▶ [What the exercise asks]: Exact reproduction is required for the lines below starting at the line with "Instruction: View full" and ending at the line with "1200x630 pixels.", both included. No other lines, and no pictures.

▶ [Task inputs]:

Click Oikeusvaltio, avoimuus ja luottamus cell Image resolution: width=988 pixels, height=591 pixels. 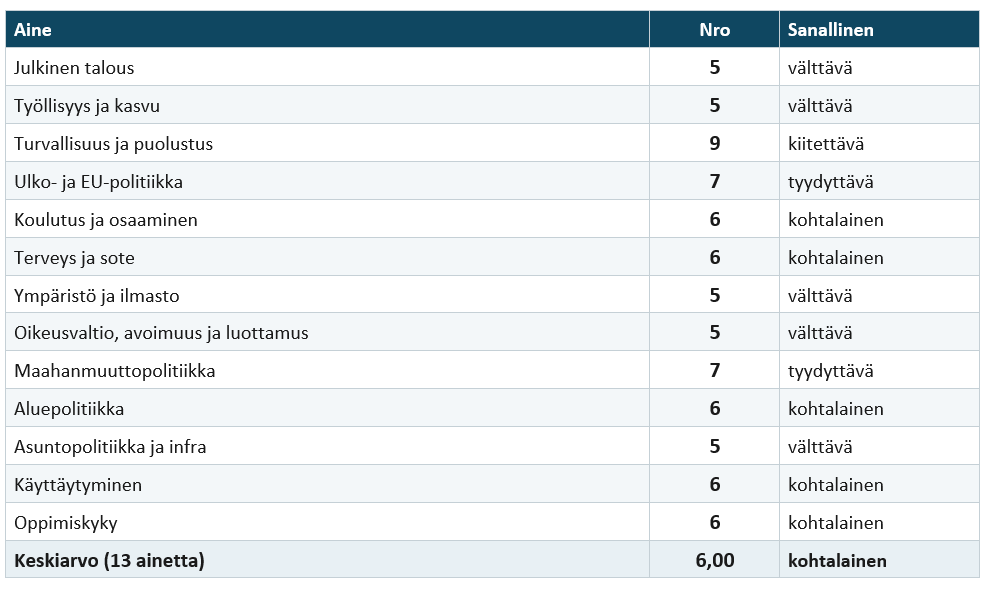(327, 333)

---

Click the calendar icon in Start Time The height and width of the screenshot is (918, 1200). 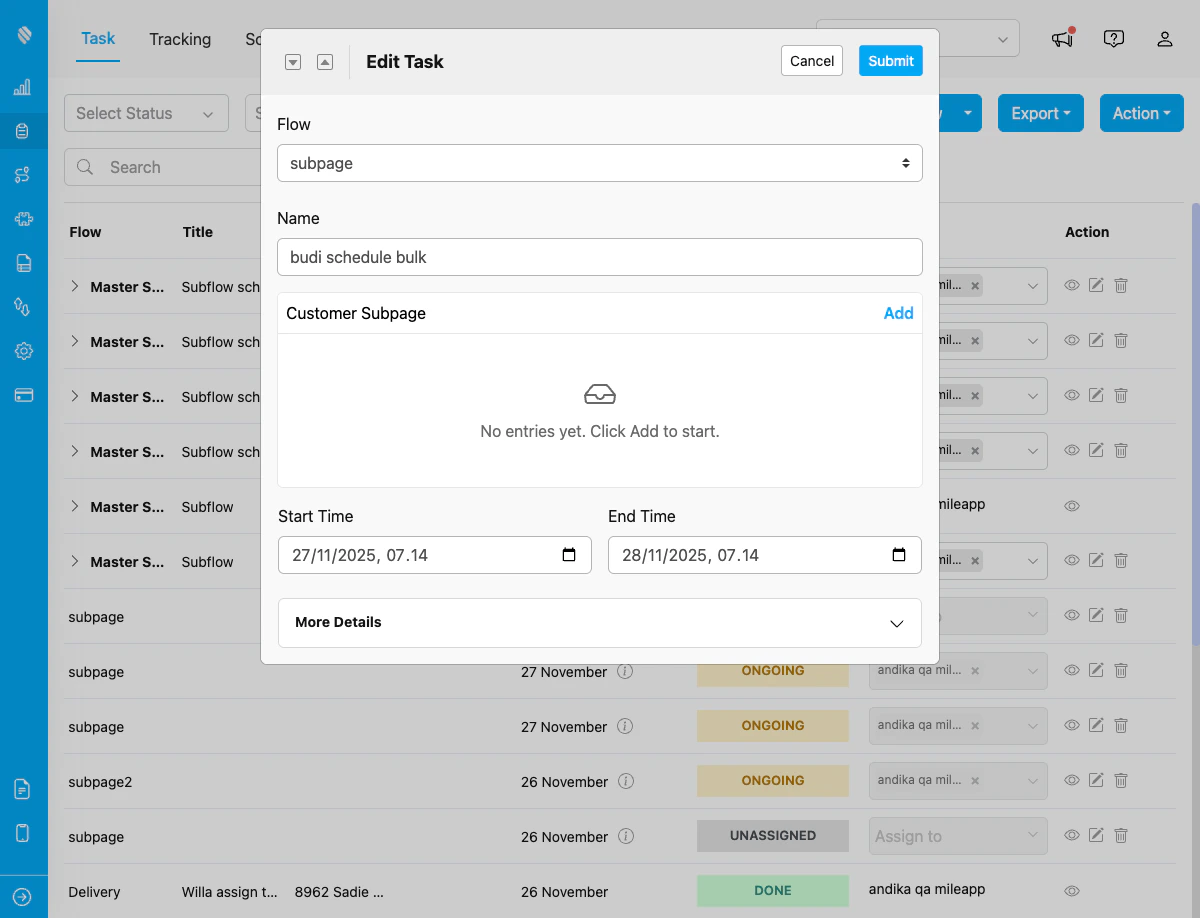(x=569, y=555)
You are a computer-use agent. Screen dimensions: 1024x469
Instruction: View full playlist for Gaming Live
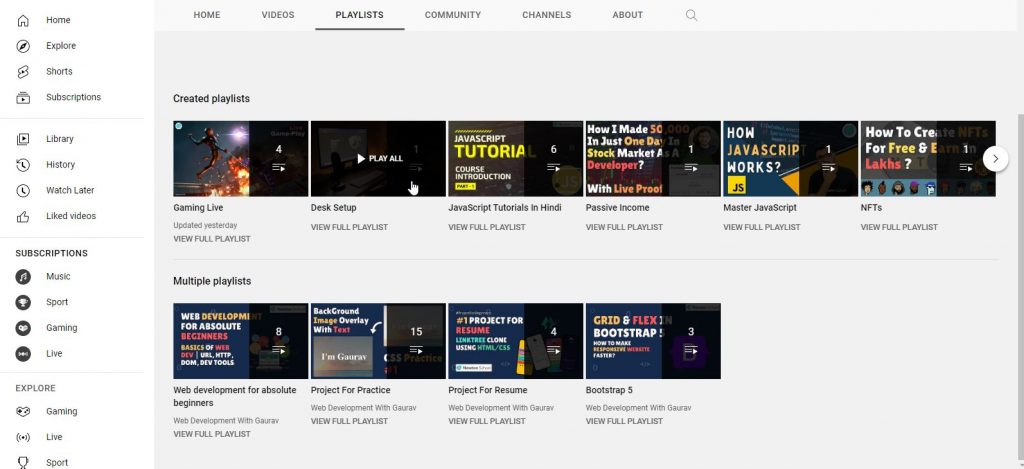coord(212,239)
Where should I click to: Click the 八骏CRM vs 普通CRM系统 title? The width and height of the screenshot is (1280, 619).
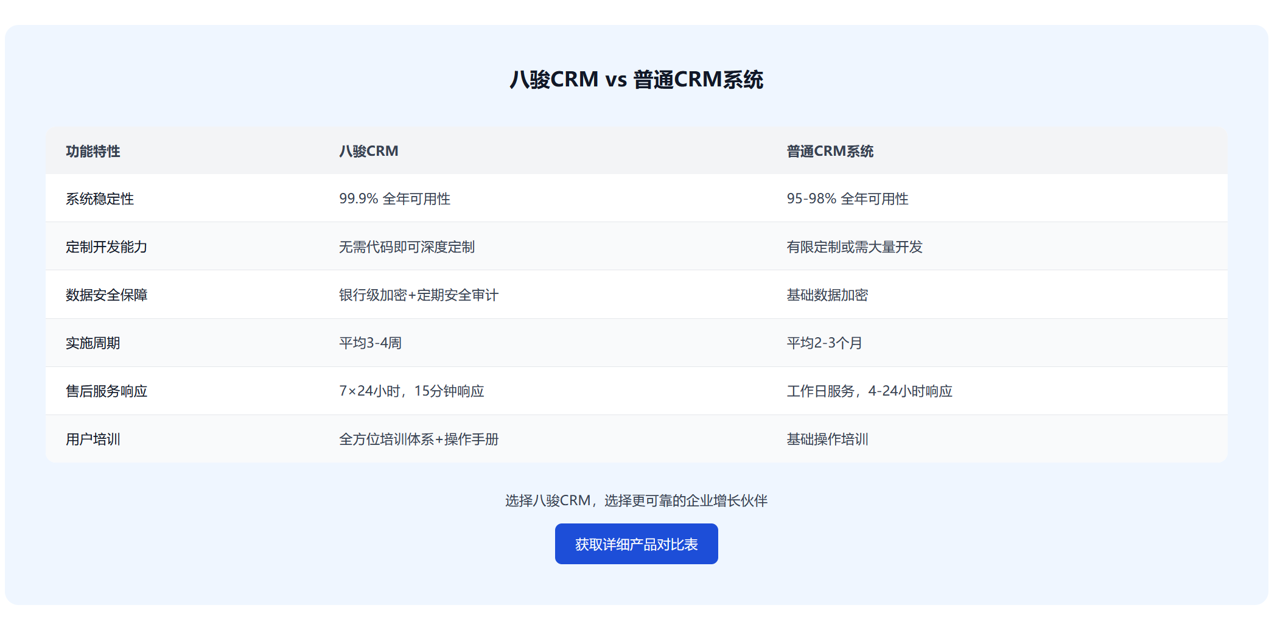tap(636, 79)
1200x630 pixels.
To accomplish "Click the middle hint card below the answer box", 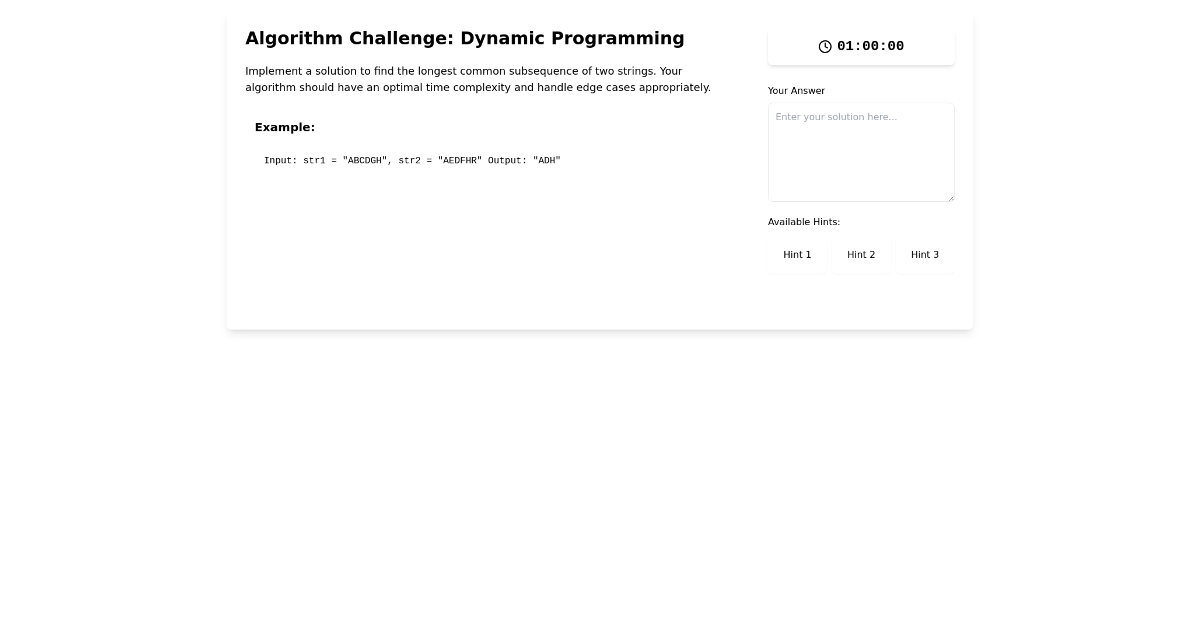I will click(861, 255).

==

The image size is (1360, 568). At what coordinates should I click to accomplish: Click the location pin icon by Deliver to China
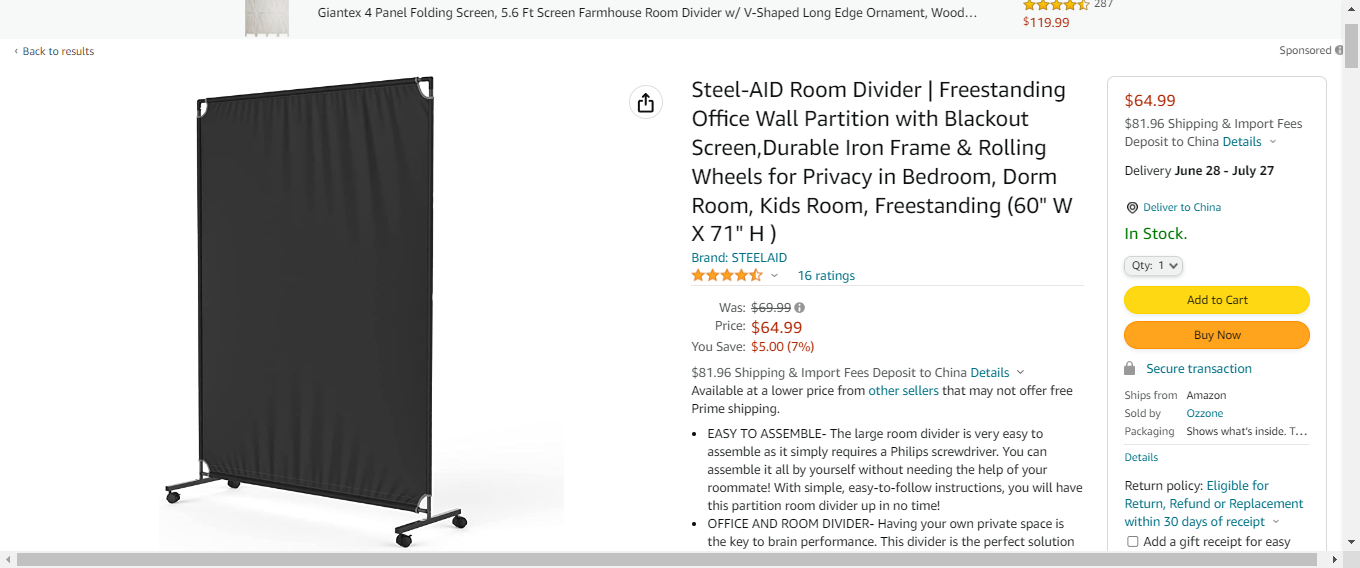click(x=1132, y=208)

▶ [Expected output]:
Instruction: View full playlist for Gaming Live
coord(212,239)
Where should I click to: Click the 八骏CRM vs 普通CRM系统 title? The width and height of the screenshot is (1280, 619).
tap(636, 79)
1200x630 pixels.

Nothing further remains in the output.